Nelle scritture si profetizzava che il Cristo sarebbe nato dal “germoglio di Iesse”.
Iesse era il padre del Re Davide; Davide ebbe due figli: Salomone, il quale diede origine alla stirpe regale, e Nathan, che fu il precursore della linea sacerdotale.
Nella città di Betlemme, viveva un uomo di nome Giuseppe e una donna di nome Maria: questo Giuseppe per ereditarietà di sangue, derivava dalla linea di Salomone. In un’altra città, Nazareth, vi era un’altra coppia che si chiamava, allo stesso modo, Giuseppe e Maria. Questo Giuseppe però derivava dalla linea ereditaria di Nathan.
Non vi è nulla di strano che vi siano queste due analogie: a quei tempi, i nomi Giuseppe e Maria era comunissimi; ad es. al momento della crocifissione, compaiono addirittura tre donne con il nome di Maria: Maria madre di Gesù, Maria di Magdala e Maria di Cleofa.

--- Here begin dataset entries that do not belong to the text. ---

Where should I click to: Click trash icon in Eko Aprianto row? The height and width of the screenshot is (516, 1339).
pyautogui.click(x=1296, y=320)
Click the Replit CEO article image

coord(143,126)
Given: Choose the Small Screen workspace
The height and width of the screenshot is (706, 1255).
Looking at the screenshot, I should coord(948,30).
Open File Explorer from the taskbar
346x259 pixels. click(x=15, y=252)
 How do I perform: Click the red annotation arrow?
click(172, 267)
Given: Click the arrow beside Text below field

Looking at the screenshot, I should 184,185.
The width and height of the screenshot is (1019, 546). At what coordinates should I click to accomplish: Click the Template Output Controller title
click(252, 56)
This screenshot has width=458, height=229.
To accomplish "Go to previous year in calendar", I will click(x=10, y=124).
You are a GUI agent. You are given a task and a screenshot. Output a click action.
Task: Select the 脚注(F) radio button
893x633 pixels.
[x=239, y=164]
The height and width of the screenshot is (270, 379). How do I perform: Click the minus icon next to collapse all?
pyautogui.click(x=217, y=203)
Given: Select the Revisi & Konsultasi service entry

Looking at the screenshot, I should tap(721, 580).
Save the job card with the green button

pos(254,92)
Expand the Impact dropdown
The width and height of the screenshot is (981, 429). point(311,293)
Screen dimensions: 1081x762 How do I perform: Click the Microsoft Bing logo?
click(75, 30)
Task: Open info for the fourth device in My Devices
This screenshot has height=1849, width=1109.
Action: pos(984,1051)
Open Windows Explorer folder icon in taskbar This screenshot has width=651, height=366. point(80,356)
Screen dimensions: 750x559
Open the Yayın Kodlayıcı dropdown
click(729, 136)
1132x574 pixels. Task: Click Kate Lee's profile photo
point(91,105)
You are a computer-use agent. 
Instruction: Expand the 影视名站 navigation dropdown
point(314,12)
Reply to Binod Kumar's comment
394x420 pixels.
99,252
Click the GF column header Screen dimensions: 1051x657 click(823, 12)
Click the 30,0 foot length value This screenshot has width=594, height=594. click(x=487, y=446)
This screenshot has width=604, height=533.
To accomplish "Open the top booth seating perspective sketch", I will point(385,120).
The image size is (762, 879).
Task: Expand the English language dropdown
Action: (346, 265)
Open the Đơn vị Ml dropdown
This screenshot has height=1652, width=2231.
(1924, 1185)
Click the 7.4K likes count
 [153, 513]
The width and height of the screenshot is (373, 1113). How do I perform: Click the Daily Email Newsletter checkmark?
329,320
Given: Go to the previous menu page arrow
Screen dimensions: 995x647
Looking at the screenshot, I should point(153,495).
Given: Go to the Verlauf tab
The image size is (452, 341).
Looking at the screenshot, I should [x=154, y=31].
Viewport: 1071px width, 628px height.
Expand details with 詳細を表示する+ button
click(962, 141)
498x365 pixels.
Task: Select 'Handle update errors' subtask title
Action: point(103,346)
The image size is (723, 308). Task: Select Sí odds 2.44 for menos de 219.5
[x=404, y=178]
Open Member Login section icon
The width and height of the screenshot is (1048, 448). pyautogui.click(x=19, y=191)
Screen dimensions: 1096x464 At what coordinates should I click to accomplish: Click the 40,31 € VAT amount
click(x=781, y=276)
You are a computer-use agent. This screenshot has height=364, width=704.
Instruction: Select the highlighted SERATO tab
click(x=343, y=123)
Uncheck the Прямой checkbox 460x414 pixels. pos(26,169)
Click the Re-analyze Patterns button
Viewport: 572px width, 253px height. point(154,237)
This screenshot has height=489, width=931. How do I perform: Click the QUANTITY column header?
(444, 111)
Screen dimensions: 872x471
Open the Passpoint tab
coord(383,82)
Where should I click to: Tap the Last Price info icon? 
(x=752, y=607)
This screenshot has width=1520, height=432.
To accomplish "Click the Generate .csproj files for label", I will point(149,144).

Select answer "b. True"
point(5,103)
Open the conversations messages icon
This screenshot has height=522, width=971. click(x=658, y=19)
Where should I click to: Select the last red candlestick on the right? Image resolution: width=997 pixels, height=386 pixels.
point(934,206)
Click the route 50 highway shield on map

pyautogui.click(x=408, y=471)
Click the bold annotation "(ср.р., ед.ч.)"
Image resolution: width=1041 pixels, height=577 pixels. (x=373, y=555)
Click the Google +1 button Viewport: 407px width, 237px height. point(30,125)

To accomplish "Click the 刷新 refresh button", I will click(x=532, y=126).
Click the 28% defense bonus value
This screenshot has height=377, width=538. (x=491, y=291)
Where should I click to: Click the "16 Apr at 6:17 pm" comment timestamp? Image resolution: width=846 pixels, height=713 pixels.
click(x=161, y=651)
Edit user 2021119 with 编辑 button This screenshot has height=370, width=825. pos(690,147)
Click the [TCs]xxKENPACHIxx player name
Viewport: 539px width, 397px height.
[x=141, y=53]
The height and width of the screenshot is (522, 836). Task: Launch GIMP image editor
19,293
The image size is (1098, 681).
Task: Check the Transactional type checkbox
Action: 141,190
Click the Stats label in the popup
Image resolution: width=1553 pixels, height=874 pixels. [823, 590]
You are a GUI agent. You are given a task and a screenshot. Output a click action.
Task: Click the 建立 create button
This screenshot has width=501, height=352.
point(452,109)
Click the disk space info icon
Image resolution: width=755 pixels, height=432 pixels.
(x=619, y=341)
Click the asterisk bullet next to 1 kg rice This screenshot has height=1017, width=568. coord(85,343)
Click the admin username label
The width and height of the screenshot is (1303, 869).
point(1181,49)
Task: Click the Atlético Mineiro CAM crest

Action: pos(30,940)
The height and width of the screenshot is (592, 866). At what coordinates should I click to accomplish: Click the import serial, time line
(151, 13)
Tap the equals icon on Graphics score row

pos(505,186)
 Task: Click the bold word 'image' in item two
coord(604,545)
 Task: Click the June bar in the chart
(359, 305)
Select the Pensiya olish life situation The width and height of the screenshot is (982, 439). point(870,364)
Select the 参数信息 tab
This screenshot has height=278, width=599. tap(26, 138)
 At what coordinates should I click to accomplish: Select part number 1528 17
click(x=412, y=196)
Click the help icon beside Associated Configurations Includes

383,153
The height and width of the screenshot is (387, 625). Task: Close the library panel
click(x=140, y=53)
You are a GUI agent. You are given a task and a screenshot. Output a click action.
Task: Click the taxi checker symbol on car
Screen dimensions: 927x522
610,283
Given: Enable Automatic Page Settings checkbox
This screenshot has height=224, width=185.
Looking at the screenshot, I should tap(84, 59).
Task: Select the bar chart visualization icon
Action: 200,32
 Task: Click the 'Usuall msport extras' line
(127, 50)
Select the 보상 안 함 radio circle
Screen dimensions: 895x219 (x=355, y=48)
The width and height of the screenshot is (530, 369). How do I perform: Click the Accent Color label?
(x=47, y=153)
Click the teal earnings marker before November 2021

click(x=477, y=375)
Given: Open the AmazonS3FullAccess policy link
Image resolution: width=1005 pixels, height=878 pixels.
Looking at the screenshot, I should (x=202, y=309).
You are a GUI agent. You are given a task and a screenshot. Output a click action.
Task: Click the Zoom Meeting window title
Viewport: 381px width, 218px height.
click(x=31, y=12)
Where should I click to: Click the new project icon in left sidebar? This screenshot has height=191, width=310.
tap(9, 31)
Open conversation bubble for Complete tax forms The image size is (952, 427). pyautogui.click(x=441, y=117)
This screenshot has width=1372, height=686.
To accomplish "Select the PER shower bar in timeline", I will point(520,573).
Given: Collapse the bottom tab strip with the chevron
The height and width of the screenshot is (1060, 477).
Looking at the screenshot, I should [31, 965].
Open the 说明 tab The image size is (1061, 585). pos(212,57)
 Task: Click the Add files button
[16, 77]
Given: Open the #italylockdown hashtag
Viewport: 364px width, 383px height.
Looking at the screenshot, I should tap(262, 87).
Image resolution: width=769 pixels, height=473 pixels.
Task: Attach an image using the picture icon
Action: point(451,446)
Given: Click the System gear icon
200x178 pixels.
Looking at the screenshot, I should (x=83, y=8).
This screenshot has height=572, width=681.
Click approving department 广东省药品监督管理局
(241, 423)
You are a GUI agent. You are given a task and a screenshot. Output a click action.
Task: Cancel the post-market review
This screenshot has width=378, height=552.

Ad entrambi le coppie nacquero due bambini a distanza di 7 mesi l’uno dall’altro: ad entrambi i neonati, venne dato per ordine degli Angeli apparsi ai genitori in sogno o in veglia, il nome di Gesù. Nell’anno “0”, al principio della nostra era, appaiono quindi due bambini col nome di Gesù, e non uno solo, come si dice.